Movies, books, music and TV

Month: July 2025

Ready To Cut To Chase

Charley Chase was an acclaimed movie comedian of decades past.  The star of numerous two-reelers, in the silent 22-minute Be Your Age (1926), he plays a bashful nobody (or “nobody”) who, darn it, just has to resign himself to his boss’s, an attorney’s, objectionable plan.  He pays for his passivity, and it’s all richly amusing, a modest winner with an agreeable cast (especially Chase), with Oliver Hardy, not yet great, in a supporting role.

Even better is Chase’s sound film, the 18-minute The Grand Hooter (1937), wherein the amiable gent is, alas, a ninny of a husband.  His wife’s complaint that he spends too much time at the Hoot Owl Lodge and not enough with her prompts the two to go off together to a hotel, but Charley’s ninnyism won’t quit.  The piece is uproariously funny, suitably paced by director Del Lord, giving genuine proof that Chase was able to make a smooth transition from silent film to talkies.  And it was chivalrous to keep Charley’s wife (Peggy Stratford) from being mistakenly kicked in the rear end by a hotel detective.

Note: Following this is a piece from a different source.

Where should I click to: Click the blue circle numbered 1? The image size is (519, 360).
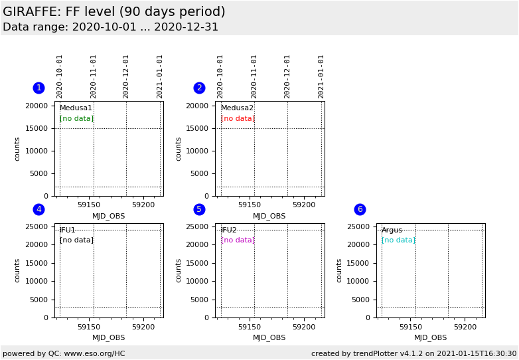[38, 88]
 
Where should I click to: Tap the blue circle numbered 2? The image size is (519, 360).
[199, 88]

Both movies are available on YouTube.

 

A Dose Of Anomie: “Little Murders”

The world of Little Murders (1971), a dark absurdist comedy, is one of subverted traditional values (they’ve been “murdered”) and of hope swallowed up by anomie. Actor Alan Arkin turned Jules Feiffer‘s off-Broadway play into a film, which is for a long time delightfully intelligent and mostly skillfully acted. Plus, this is one of the few movies concerned with big-city violent crime. Feiffer’s writing is impure, however. He doesn’t know how to end Little Murders. All he can do is rub out noses in human depravity, then the film’s over. This isn’t good enough.

(All reviews are by Earl Dean)

The Spectacle: “A Gunfight”

The 1971 Western, A Gunfight, ought to have been better but is still a modest pleasure. Kirk Douglas and Johnny Cash star as gunslingers with little money and arid lives, who contrive to get prosperous by selling tickets to their own gunfight to the death. No one is horrified by the idea except Douglas’s wife (Jane Alexander), but she simply doesn’t want to lose her inadequate husband. The contest is popular, with plenty of wagers made.

Although A Gunfight can be obtuse, it’s also sinewy and even unique. Cash means business but is an unsatisfying actor. Douglas is just Douglas, which is okay. Alexander is true and distinguished. Her serious face is pretty, her clothed breasts lovely. Most Western fans won’t regret seeing this forgotten flick.

Directed by Lamont Johnson.

Young Lovers And Polio In 1949

Cropped screenshot of Ida Lupino from the trai...

Cropped screenshot of Ida Lupino from the trailer for the film The Hard Way Further cropped from Image:Ida Lupino in The Hard Way trailer.jpg (Photo credit: Wikipedia)

The print I saw (on DVD) of Ida Lupino‘s The Young Lovers (1949) is so technically deficient it seems ready to come apart at the seams.  The audio, for example, is often lousy.  As for the movie, it is a nicely serious love story in which the girl (Sally Forrest), a dancer, contracts polio.  The guy (Keefe Brasselle), also a dancer, doesn’t—but he truly loves the girl.  He has to eat, though, so he leaves for Las Vegas.

Herself afflicted with polio as a child, Lupino was a genuine creative force.  Not only did she direct The Young Lovers, she also produced and, with Collier Young, wrote it.  Likewise with other films.  The movie in question, however, is pretty pedestrian and sometimes overwrought.  But, again, it is nicely serious and thus manages to be watchable.

Also called Never Fear (a crummy title).

Jeremiah “Tough Guy” Johnson

The Sydney Pollack film, Jeremiah Johnson (1972), is very involving as it tells of a war veteran who becomes a mountain man. He fights one Indian after another, which to him is no problem. No wonder. The script makes him indestructible. What would cause terrible physical injury, and undoubtedly death, to an actual man leaves Jeremiah feeling essentially okay. The film is far less realistic (or naturalistic) than A Man Called Horse and it shouldn’t be. It is not quite settled on a point of view. Really, it is a bit leftist—like Robert Redford, who plays Jeremiah—as original scriptwriter John Milius is not, except Milius’s screenplay was rewritten by Edward Anhalt.

As usual, Redford’s acting shines, and JJ is well-made. In fact, congrats to all the actors. I like them better than the movie.